▸ DATA FOR REVIEW:
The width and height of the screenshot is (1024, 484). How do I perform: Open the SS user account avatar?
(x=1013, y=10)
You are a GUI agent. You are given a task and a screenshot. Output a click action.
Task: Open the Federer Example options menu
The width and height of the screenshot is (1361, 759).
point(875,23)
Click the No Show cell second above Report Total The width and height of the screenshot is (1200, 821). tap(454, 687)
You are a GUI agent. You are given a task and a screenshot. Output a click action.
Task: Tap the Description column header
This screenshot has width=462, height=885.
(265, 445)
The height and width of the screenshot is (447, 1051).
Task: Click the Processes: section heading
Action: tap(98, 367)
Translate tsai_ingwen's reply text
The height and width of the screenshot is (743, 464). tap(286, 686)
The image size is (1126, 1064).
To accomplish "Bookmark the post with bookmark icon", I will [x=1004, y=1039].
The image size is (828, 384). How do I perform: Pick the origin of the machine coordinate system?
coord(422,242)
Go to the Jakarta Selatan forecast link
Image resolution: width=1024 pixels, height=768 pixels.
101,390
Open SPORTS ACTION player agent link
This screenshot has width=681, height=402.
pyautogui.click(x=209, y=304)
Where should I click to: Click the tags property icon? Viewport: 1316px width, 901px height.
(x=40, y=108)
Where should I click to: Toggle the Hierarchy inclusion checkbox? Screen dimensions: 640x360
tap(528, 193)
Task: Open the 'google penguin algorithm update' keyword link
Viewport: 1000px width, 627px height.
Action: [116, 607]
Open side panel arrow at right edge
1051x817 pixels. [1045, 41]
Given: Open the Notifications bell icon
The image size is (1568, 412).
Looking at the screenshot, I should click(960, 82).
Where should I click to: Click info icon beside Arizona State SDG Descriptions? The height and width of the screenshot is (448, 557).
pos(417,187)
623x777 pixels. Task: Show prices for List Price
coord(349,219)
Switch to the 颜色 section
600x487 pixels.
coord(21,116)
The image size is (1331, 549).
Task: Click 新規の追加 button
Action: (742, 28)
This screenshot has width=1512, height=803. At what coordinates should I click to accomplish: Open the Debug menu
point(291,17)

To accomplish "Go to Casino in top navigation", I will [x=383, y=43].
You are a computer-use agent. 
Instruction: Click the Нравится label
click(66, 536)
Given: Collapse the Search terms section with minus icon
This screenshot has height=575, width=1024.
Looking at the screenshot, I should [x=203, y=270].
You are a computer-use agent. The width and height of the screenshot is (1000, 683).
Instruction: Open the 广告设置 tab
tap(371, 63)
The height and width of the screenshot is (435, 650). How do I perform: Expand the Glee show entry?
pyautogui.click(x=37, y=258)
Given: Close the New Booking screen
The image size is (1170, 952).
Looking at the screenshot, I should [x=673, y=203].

▸ DIRECTIONS:
Send back each record exactly as it stands.

▸ EXERCISE OUTPUT:
The width and height of the screenshot is (1024, 484). How do I perform: Open the SS user account avatar?
(x=1013, y=10)
You are a GUI agent. You are given a task and a screenshot. Output a click action.
Task: Open the Federer Example options menu
The width and height of the screenshot is (1361, 759).
point(875,23)
Click the No Show cell second above Report Total The width and height of the screenshot is (1200, 821). tap(454, 687)
You are a GUI agent. You are given a task and a screenshot. Output a click action.
Task: Tap the Description column header
This screenshot has width=462, height=885.
(265, 445)
The height and width of the screenshot is (447, 1051).
Task: Click the Processes: section heading
Action: tap(98, 367)
Translate tsai_ingwen's reply text
The height and width of the screenshot is (743, 464). tap(286, 686)
The image size is (1126, 1064).
To accomplish "Bookmark the post with bookmark icon", I will [x=1004, y=1039].
The image size is (828, 384). How do I perform: Pick the origin of the machine coordinate system?
coord(422,242)
Go to the Jakarta Selatan forecast link
Image resolution: width=1024 pixels, height=768 pixels.
101,390
Open SPORTS ACTION player agent link
This screenshot has width=681, height=402.
pyautogui.click(x=209, y=304)
Where should I click to: Click the tags property icon? Viewport: 1316px width, 901px height.
(x=40, y=108)
Where should I click to: Toggle the Hierarchy inclusion checkbox? Screen dimensions: 640x360
tap(528, 193)
Task: Open the 'google penguin algorithm update' keyword link
Viewport: 1000px width, 627px height.
Action: [116, 607]
Open side panel arrow at right edge
1051x817 pixels. [1045, 41]
Given: Open the Notifications bell icon
The image size is (1568, 412).
Looking at the screenshot, I should click(960, 82).
Where should I click to: Click info icon beside Arizona State SDG Descriptions? The height and width of the screenshot is (448, 557).
pos(417,187)
623x777 pixels. Task: Show prices for List Price
coord(349,219)
Switch to the 颜色 section
600x487 pixels.
coord(21,116)
The image size is (1331, 549).
Task: Click 新規の追加 button
Action: (742, 28)
This screenshot has width=1512, height=803. At what coordinates should I click to accomplish: Open the Debug menu
point(291,17)

To accomplish "Go to Casino in top navigation", I will [x=383, y=43].
You are a computer-use agent. 
Instruction: Click the Нравится label
click(66, 536)
Given: Collapse the Search terms section with minus icon
This screenshot has height=575, width=1024.
Looking at the screenshot, I should [x=203, y=270].
You are a computer-use agent. The width and height of the screenshot is (1000, 683).
Instruction: Open the 广告设置 tab
tap(371, 63)
The height and width of the screenshot is (435, 650). How do I perform: Expand the Glee show entry?
pyautogui.click(x=37, y=258)
Given: Close the New Booking screen
The image size is (1170, 952).
Looking at the screenshot, I should [x=673, y=203].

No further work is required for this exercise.